In the antipsychotic treatment of schizophrenia with little medication history, especially in drug-naïve cases, predictors of side effects are important. However, predictors of antipsychotic-induced akathisia remain unclear. This study aimed to investigate the incidence and predictors of acute akathisia in severely ill patients with first-episode schizophrenia spectrum disorders (FES). This is a secondary analysis of our retrospective observational study. Data were obtained from 129 consecutive patients with FES involuntarily hospitalized in a tertiary psychiatric public hospital and treated with aripiprazole or risperidone. The primary outcome was the presence of acute akathisia during the first 1month. A Cox proportional hazard model was used to examine significant predictors of the onset of akathisia. Acute akathisia was diagnosed in 54 patients (42%). Neither antipsychotics (aripiprazole or risperidone), duration of untreated psychosis, iron deficiency, sex, age nor baseline symptomatic severity was identified as an independent predictor of akathisia.

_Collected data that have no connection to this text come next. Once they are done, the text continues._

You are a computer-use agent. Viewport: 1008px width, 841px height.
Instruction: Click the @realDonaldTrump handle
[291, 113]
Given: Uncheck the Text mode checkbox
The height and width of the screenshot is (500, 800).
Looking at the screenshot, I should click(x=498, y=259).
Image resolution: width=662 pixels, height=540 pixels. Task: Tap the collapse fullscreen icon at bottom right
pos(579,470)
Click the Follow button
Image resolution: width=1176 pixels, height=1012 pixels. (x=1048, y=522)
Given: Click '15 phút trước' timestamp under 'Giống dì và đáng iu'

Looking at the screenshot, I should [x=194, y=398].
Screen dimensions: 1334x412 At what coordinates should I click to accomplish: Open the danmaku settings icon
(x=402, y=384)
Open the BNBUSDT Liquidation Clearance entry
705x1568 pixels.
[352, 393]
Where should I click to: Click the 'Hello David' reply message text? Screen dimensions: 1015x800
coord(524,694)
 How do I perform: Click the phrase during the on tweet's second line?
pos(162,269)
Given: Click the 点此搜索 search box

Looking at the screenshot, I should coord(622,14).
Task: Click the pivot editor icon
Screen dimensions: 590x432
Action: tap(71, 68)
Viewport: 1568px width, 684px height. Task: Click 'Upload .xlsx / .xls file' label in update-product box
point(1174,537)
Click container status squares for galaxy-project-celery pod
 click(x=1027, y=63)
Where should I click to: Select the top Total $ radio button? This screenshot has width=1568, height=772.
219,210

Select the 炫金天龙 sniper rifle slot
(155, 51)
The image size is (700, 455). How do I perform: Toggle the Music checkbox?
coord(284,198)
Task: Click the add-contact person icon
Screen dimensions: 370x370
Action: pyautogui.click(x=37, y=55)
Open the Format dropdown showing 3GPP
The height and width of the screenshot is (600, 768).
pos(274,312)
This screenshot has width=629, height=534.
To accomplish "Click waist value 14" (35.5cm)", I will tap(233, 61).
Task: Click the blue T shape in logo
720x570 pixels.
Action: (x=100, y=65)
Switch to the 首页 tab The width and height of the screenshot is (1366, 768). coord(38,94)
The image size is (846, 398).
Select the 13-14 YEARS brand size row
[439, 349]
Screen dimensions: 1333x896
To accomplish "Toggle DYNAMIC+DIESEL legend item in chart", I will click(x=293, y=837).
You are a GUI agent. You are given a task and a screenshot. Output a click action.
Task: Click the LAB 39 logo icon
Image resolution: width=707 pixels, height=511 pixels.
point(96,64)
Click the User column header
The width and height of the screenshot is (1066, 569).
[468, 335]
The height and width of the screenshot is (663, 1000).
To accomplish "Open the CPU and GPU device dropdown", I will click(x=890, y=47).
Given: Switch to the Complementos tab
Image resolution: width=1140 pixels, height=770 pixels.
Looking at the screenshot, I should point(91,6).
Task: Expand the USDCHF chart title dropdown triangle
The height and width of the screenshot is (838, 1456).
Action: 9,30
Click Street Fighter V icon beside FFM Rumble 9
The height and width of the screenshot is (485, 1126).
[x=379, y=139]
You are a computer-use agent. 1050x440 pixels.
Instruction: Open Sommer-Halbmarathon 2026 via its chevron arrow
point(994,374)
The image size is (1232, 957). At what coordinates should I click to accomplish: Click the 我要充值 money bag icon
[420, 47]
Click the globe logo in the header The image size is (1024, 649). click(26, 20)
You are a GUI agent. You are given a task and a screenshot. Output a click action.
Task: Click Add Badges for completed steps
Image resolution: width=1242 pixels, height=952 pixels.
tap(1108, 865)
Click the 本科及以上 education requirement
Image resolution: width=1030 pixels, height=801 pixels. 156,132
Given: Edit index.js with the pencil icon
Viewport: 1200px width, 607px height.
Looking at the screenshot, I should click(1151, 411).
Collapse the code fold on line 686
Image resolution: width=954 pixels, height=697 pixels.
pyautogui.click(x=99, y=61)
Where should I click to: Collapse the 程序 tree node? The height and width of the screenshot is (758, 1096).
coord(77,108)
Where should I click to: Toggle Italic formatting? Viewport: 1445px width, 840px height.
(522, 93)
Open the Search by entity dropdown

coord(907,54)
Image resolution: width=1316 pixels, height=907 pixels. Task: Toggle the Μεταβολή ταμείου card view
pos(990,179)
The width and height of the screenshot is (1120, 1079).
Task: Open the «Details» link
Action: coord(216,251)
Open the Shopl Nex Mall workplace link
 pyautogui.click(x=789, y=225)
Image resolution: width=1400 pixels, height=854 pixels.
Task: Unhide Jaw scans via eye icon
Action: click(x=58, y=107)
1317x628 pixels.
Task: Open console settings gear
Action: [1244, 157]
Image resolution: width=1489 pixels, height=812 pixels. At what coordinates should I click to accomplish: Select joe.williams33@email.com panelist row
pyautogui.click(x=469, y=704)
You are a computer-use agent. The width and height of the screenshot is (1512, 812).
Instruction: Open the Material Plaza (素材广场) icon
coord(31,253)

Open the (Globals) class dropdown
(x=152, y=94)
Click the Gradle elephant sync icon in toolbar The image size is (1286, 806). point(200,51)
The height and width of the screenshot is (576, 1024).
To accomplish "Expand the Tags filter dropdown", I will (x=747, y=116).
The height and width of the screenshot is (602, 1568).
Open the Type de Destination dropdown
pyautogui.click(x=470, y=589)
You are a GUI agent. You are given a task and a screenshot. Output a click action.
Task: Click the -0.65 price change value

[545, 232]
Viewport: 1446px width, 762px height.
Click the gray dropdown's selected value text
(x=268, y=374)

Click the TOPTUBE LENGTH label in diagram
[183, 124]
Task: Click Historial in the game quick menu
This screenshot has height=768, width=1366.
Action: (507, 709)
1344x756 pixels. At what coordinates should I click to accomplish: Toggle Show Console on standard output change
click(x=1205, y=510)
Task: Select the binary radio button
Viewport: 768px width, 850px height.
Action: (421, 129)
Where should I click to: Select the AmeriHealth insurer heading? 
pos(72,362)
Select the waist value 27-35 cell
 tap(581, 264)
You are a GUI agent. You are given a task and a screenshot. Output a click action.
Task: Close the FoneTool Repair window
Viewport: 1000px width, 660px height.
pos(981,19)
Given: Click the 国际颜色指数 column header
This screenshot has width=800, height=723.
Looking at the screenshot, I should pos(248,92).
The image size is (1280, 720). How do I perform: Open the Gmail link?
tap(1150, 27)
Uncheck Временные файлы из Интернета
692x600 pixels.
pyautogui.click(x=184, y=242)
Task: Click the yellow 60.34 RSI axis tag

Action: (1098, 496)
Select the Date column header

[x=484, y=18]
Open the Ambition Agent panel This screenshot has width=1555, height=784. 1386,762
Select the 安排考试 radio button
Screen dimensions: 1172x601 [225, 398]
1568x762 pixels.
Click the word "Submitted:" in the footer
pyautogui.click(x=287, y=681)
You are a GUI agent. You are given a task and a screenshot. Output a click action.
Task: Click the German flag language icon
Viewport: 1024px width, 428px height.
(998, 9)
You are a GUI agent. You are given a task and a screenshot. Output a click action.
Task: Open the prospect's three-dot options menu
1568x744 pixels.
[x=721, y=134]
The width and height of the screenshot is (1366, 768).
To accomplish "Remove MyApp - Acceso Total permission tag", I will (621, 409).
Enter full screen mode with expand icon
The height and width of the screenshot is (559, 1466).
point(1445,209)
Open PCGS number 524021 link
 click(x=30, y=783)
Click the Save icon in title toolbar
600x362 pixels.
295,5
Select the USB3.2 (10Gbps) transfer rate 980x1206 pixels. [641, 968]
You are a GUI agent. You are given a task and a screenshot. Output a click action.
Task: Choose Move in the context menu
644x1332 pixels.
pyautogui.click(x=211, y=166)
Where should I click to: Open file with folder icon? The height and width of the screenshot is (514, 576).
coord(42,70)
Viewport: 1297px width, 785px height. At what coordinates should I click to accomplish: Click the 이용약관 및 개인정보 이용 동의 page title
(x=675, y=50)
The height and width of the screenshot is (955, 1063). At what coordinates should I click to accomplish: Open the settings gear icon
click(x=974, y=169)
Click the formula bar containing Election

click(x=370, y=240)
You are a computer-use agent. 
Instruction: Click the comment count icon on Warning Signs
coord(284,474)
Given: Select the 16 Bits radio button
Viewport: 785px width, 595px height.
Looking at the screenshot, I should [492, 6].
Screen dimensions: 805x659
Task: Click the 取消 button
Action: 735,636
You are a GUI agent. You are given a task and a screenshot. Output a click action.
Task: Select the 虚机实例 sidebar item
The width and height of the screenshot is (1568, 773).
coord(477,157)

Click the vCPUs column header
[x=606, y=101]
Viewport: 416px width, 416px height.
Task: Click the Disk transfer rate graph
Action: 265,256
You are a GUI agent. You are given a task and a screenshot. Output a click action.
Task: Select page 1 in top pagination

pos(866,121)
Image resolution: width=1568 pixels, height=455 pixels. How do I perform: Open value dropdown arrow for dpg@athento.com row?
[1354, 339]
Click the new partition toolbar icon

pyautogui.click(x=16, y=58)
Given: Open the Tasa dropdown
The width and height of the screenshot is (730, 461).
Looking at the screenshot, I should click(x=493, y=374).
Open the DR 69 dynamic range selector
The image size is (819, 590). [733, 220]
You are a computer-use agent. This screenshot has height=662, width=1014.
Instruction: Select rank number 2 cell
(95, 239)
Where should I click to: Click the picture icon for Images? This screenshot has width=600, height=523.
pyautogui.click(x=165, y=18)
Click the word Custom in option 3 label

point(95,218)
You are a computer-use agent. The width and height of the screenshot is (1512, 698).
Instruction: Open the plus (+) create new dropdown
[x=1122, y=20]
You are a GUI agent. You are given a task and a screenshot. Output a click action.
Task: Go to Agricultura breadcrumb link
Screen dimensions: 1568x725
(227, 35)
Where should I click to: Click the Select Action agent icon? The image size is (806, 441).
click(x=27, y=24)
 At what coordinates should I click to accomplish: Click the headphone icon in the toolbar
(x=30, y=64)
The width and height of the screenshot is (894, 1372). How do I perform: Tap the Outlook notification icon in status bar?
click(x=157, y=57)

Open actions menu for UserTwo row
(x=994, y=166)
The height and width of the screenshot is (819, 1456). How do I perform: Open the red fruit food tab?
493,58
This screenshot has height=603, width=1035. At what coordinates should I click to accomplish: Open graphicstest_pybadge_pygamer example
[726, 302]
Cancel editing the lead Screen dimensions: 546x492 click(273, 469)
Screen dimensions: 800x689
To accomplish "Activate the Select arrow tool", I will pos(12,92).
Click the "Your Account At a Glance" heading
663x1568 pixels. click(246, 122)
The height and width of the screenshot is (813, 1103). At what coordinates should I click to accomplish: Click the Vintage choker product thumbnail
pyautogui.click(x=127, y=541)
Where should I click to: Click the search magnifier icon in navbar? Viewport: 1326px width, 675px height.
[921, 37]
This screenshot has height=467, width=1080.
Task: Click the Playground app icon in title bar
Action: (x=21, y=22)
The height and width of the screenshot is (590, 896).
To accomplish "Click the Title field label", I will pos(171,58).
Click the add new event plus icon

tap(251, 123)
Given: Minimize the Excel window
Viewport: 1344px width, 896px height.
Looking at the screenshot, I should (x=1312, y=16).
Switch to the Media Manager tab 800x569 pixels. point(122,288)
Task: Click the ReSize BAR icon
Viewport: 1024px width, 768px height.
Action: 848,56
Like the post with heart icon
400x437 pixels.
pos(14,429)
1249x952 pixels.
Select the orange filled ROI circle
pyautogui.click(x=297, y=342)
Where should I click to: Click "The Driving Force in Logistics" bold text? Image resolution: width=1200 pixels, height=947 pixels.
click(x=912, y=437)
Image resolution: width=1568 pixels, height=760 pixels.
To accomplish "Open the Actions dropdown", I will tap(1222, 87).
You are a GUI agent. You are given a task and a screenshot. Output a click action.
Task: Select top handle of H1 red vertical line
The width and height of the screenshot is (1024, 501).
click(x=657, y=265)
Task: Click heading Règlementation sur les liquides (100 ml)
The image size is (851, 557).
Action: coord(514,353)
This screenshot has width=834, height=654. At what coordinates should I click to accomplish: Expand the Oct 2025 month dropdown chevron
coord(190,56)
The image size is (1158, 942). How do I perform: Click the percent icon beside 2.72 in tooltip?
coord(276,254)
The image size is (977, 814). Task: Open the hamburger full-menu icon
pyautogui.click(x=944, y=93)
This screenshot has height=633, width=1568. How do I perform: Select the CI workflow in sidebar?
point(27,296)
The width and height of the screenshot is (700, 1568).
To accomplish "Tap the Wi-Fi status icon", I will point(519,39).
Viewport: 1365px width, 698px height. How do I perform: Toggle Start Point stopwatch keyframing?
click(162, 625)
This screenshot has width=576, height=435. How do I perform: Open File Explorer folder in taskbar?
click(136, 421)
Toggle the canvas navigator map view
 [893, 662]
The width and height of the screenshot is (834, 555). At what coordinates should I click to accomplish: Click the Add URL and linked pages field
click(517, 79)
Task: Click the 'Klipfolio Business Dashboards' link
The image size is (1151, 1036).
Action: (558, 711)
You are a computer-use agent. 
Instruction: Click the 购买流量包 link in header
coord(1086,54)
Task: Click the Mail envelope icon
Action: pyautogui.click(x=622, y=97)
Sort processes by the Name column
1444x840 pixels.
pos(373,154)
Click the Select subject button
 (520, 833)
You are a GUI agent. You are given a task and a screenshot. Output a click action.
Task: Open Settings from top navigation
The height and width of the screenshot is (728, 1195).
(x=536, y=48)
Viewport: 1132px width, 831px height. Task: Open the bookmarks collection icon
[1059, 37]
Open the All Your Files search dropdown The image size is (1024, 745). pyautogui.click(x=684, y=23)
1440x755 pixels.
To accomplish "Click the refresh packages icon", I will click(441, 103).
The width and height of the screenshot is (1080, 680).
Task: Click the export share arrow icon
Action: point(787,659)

Rapid risperidone initiation significantly increased the onset of akathisia (adjusted hazard ratio [HR], 6.47; 95%; 95% confidence interval [CI], 1.94-21.65; p = 0.002), but rapid aripiprazole initiation did not (adjusted HR, 1.08; 95% CI, 0.50-2.31; p = 0.84). A significant interaction was found between rapid antipsychotic initiation and the risk of akathisia with aripiprazole versus risperidone (p = 0.027). Severely ill patients with FES initiating aripiprazole or risperidone could have a high risk for akathisia. Rapid risperidone initiation should be avoided because of the risk for akathisia, and careful monitoring of akathisia may be necessary for all patients initiating aripiprazole.